A senior member of the Bletchley war-time team was Alan Turing. Turing was part of the team that cracked the Nazi Enigma code, vital to the allied war effort. He is now widely recognised as a computing pioneer. However, at the time of his death - which an inquest recorded as suicide - he was virtually unknown to the public. His work at Bletchley Park was kept secret until 1974.

2012 celebrated 100 years since Turing's birth. There's a wonderful sculpture of Turing at Bletchley, made entirely of pieces of slate by Stephen Kettle. The picture I've shown here doesn't do it justice. It's well worth a trip to Bletchley just to see this sculpture. Amazing work!
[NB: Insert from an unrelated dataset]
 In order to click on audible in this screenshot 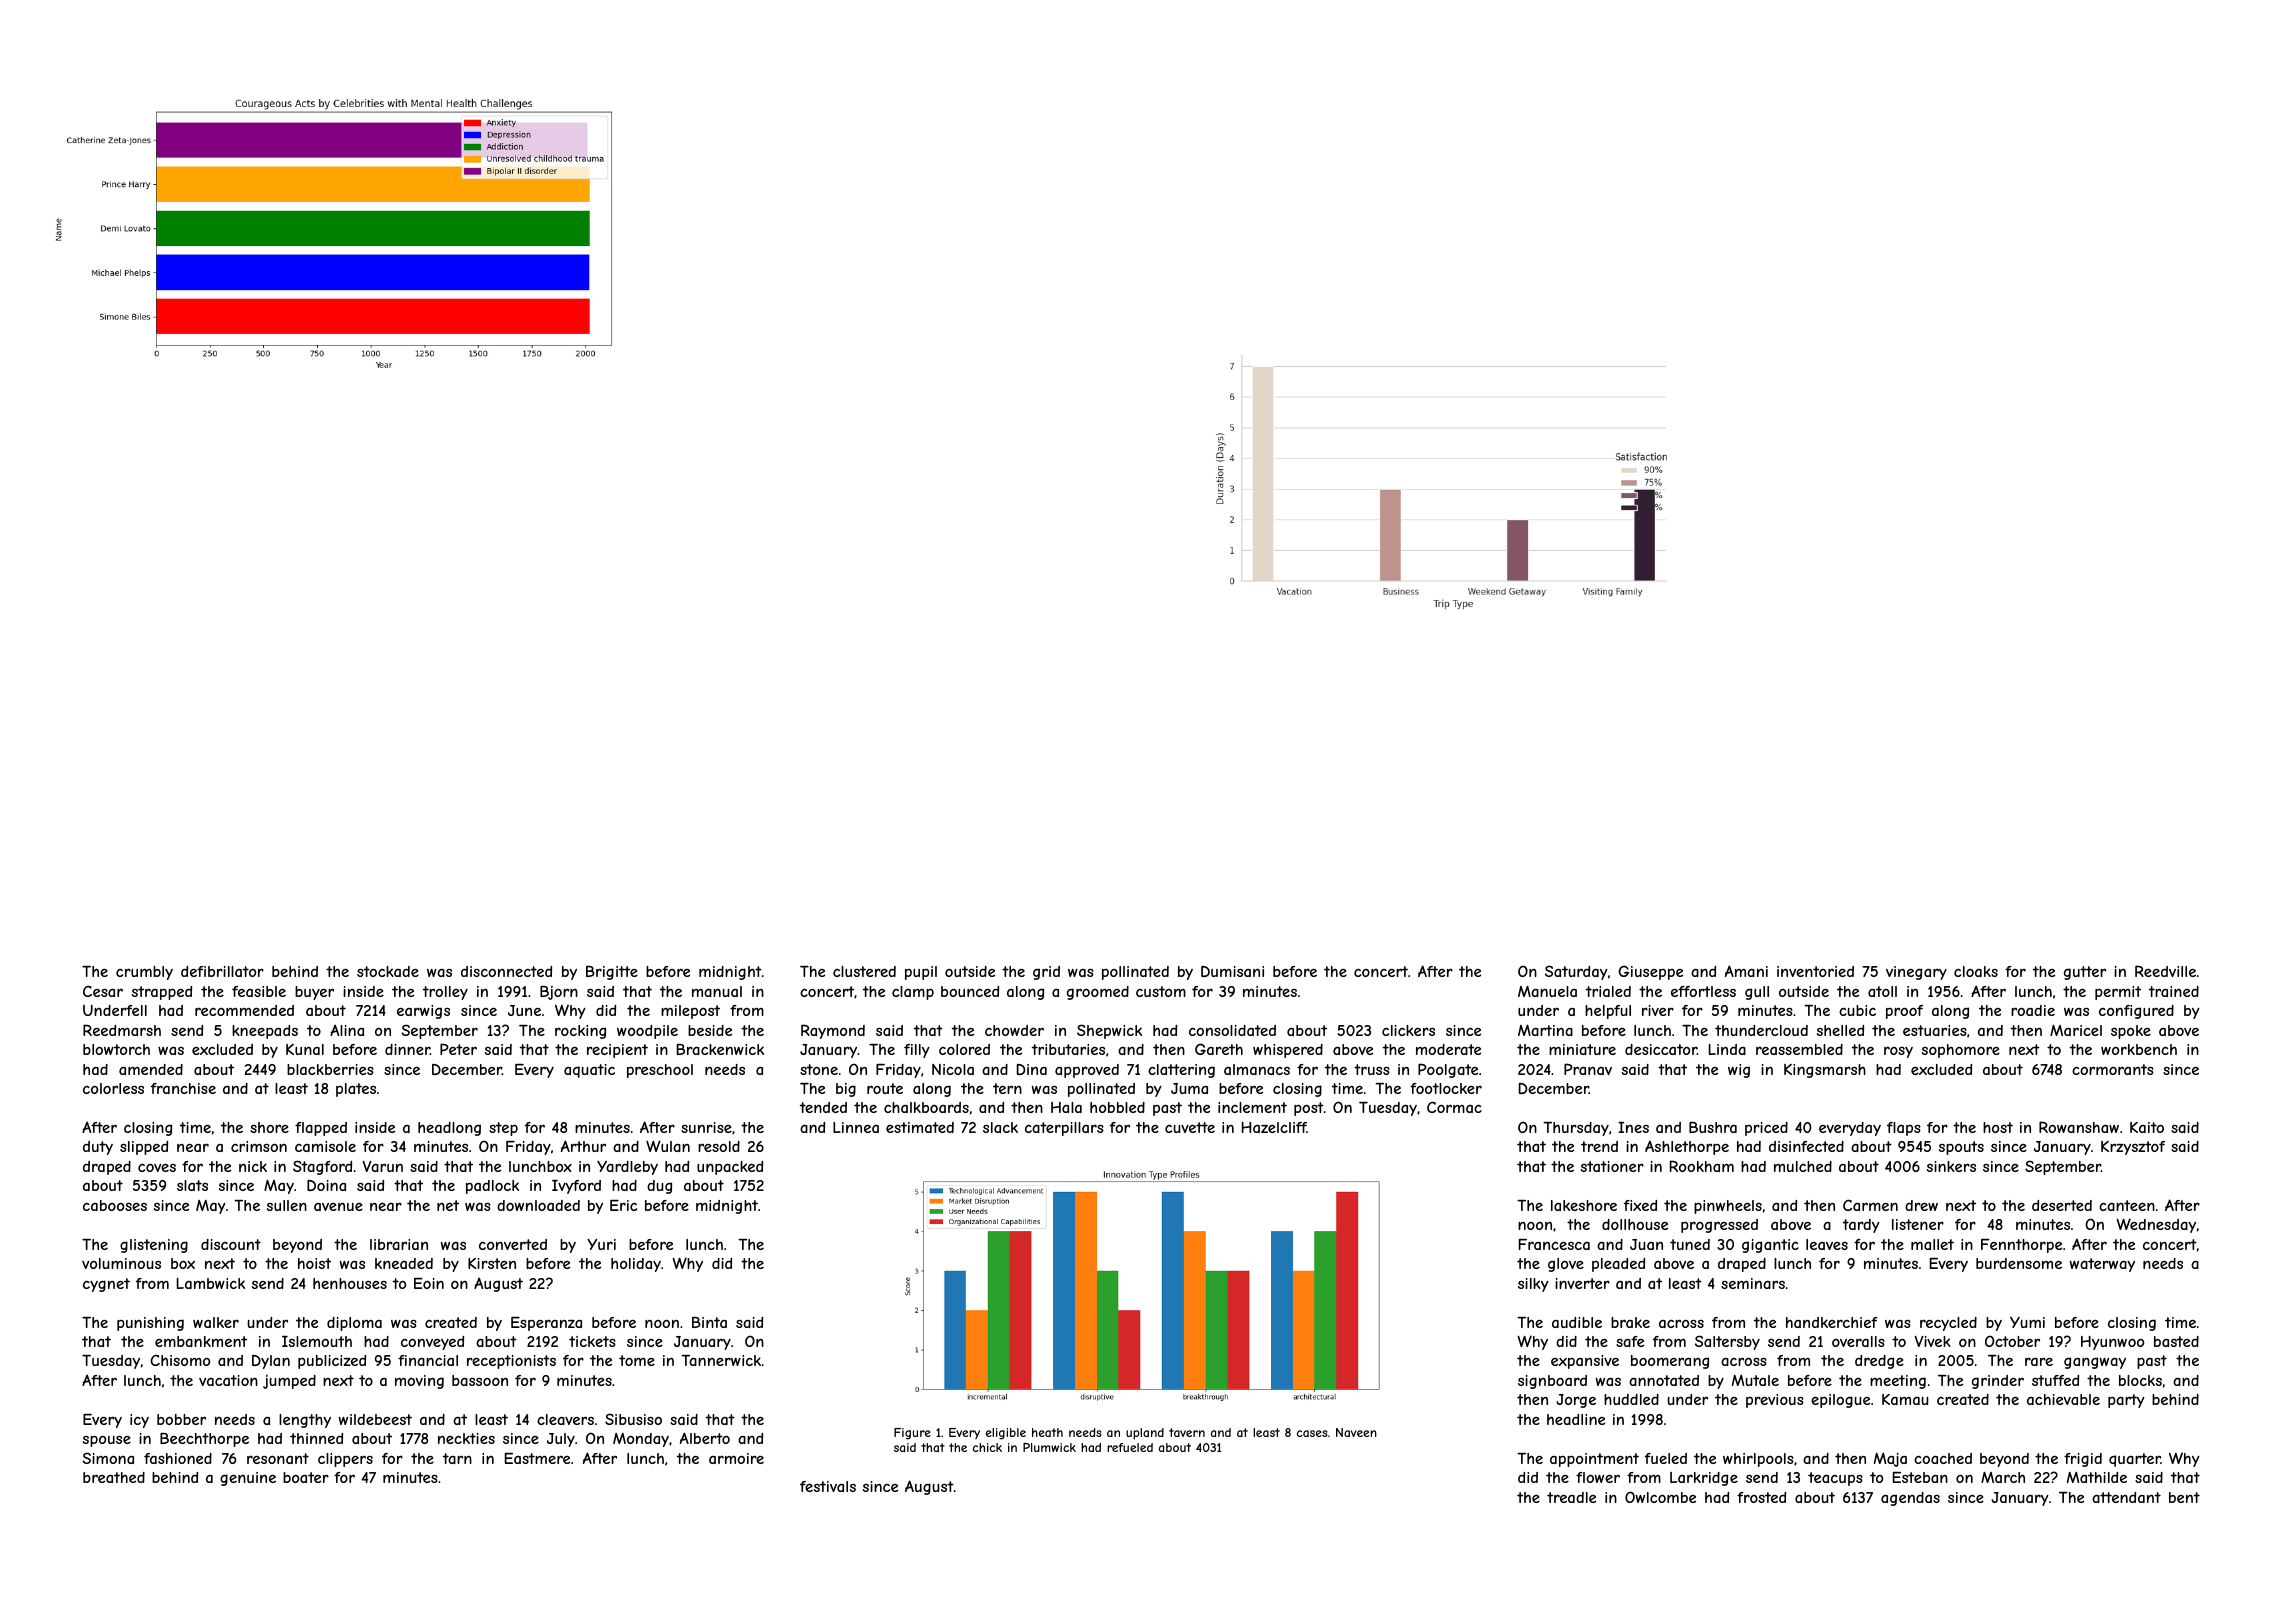, I will do `click(1577, 1322)`.
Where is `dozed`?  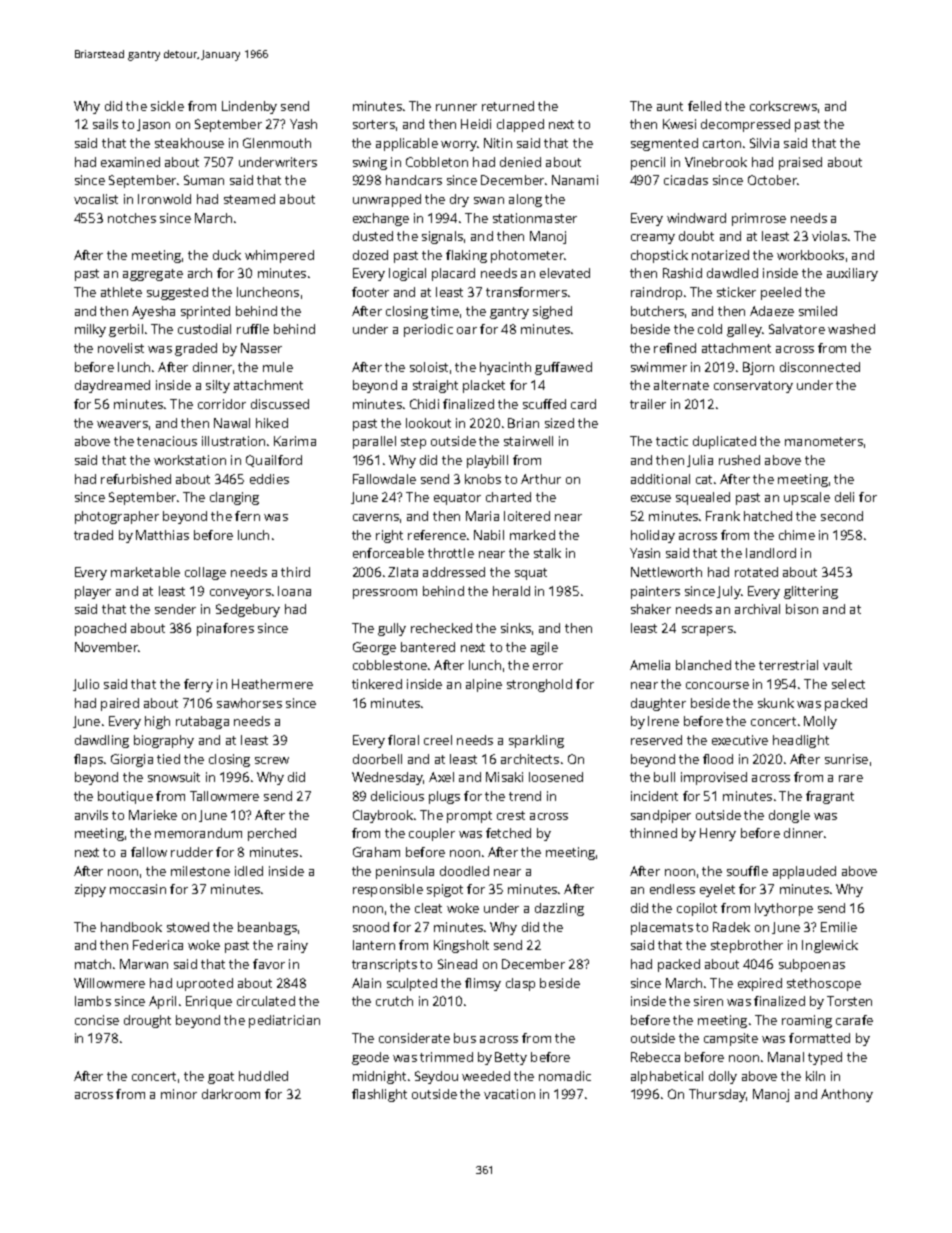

The Automatic Computing Engine (ACE) was the product of Turing's theoretical work in 1936 "On Computable Numbers" and his wartime experience at Bletchley Park with Colossus. In early 1946, Turing presented a detailed paper on ACE to the National Physical Laboratory (NPL) Executive Committee, giving the first reasonably complete design of a stored-program computer. However, the Official Secrets Act prohibited him from explaining that he knew that his ideas could be implemented in an electronic device. ACE implemented subroutine calls and used Abbreviated Computer Instructions, an early form of programming language. Turing's colleagues at the NPL, not knowing about Colossus, thought that the engineering work to build a complete ACE was too ambitious.

Turing was a homosexual, at a time when homosexuality was illegal in Britain. Turing was convicted of gross indecency in 1952 after acknowledging a sexual relationship with a man. Barbaric as it seems by modern standards, he was offered (and accepted) treatment with female hormones ("chemical castration") as an alternative to prison. Turing died in 1954, from cyanide poisoning. An inquest determined that his death was suicide. An incredibly tragic life story.

In 2009, Prime Minister Gordon Brown made an official public apology on behalf of the British government for "the appalling way he was treated". In 2012, there has been a growing campaign to grant Turing a statutory pardon. In a letter to the Daily Telegraph on 14th December, eleven of Britain's leading scientists called on the government to grant the pardon.

I'm looking forward to receiving my copy of Dr Sue Black's Saving Bletchley Park book later this year, describing the amazing people and amazing work done at Bletchley over the last 70 years, including efforts in recent years to stop the bulldozers and save the site for the nation.

The BBC History web site has a wonderful section on Bletchley (including video). Bletchley Park is highly recommended for a visit, and so is the BBC web site!